» **WORK TO COMPLETE**:
Leave the pictures out, and repeat exactly each line from the one that holds "Screen dimensions: 700x591" through the final line of the entries below.

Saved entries
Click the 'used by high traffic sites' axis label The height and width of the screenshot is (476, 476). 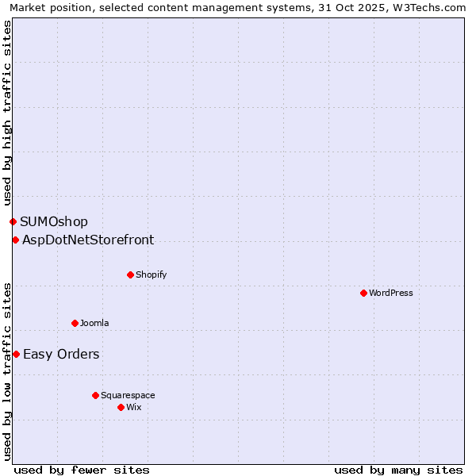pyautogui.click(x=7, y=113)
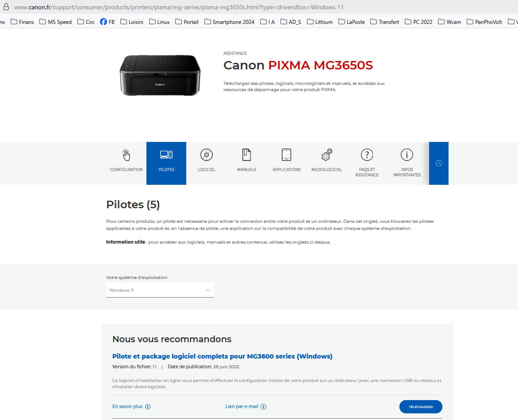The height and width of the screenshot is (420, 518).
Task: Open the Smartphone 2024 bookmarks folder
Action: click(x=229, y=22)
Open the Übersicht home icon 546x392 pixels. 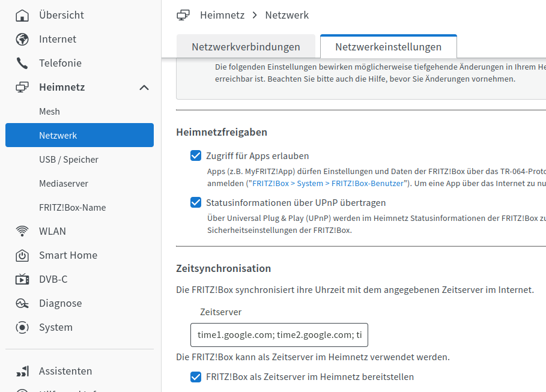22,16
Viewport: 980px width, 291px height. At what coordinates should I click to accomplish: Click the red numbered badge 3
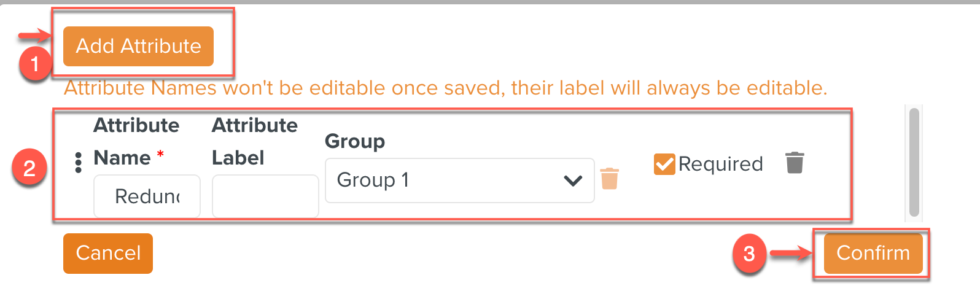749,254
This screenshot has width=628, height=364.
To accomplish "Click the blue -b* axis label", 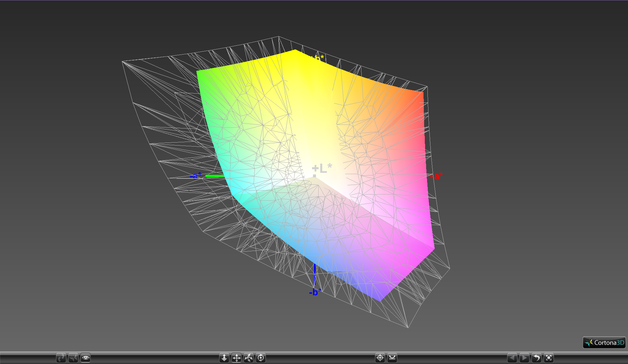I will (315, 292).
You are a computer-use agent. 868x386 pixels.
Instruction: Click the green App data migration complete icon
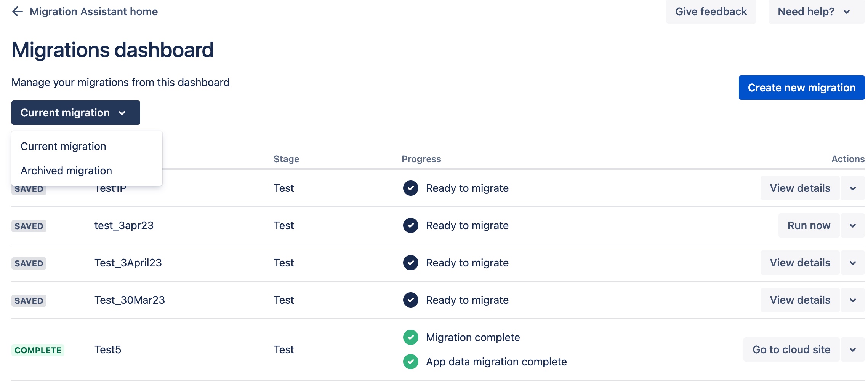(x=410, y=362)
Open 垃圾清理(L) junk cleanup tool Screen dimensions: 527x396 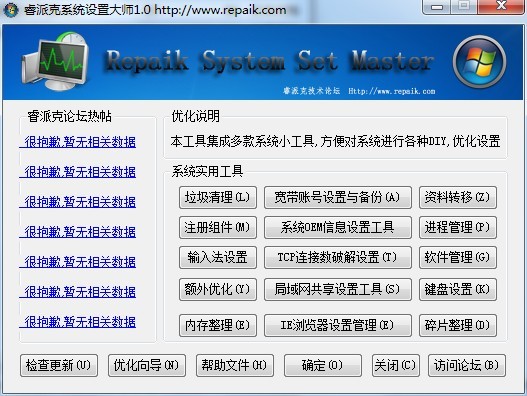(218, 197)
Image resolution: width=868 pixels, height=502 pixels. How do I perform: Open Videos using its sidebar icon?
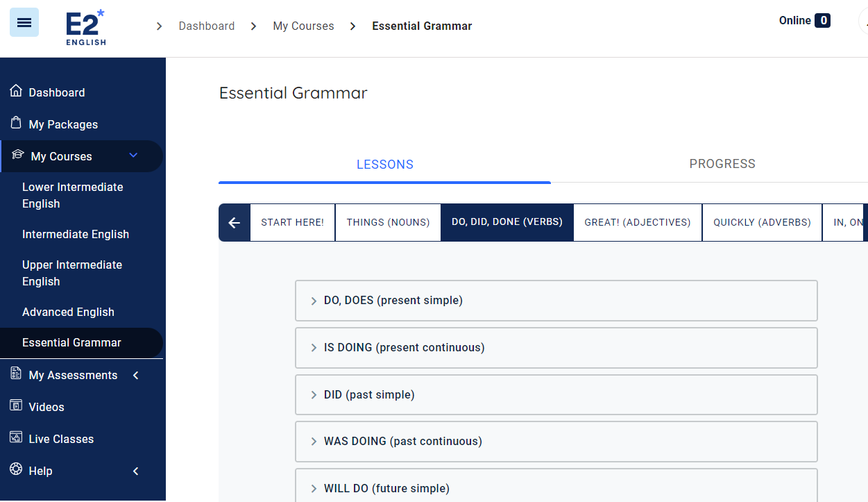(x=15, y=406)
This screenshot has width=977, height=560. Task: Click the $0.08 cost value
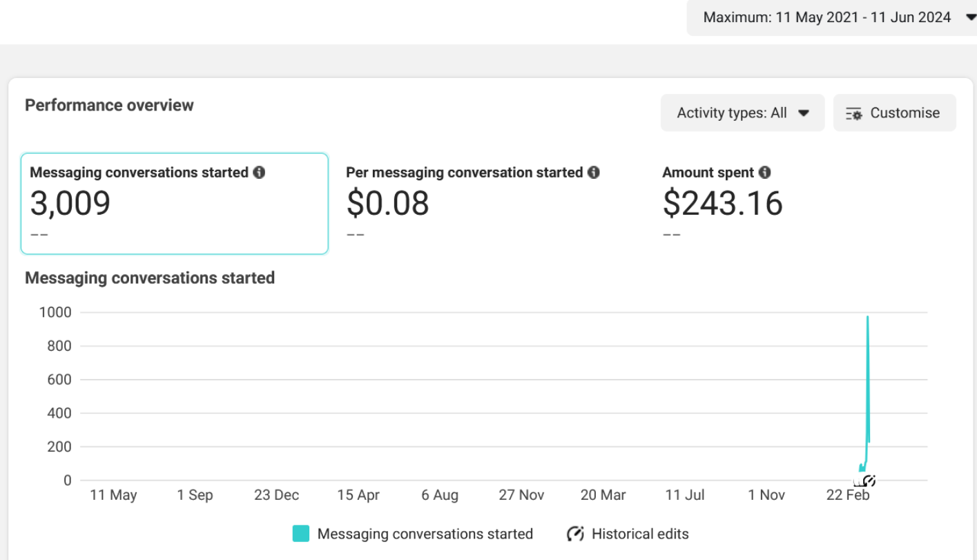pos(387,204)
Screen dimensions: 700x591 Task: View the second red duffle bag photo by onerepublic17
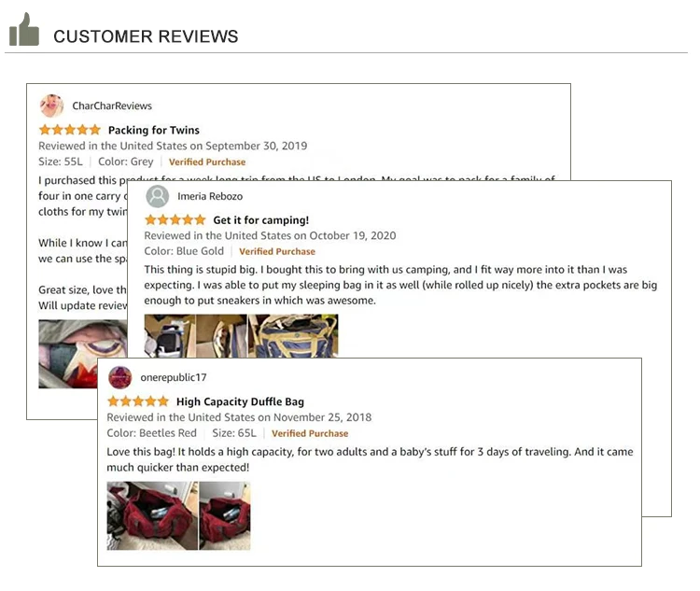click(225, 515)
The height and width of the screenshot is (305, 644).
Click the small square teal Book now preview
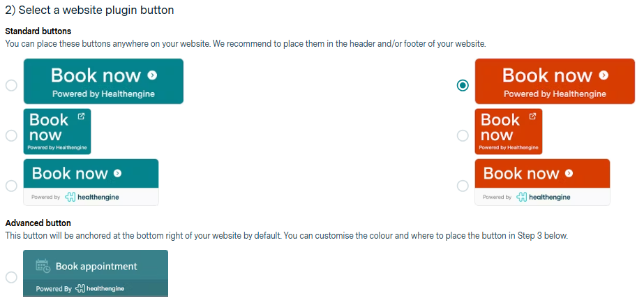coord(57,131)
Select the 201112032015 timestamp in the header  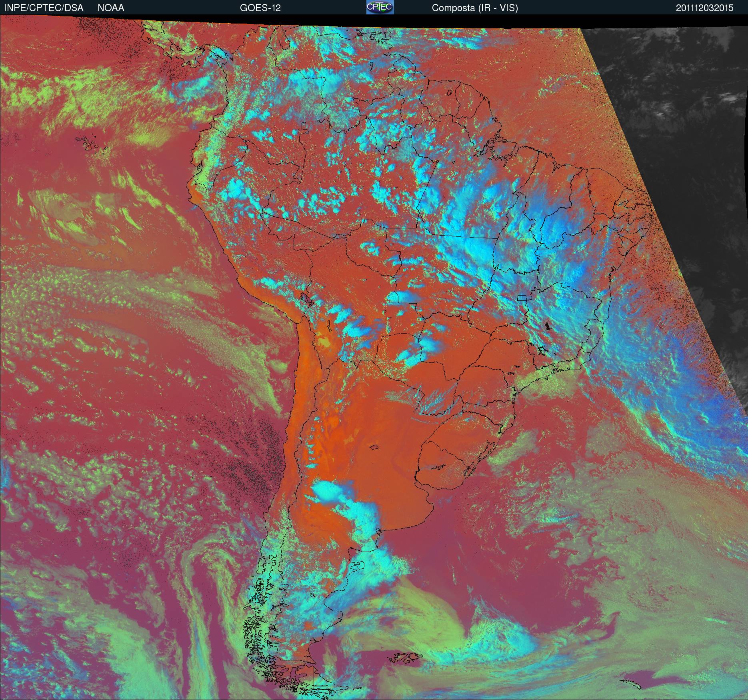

» **WORKED SOLUTION**:
Screen dimensions: 700x591 Task: View the second red duffle bag photo by onerepublic17
click(225, 515)
The height and width of the screenshot is (305, 644).
Click the small square teal Book now preview
coord(57,131)
Select the 201112032015 timestamp in the header  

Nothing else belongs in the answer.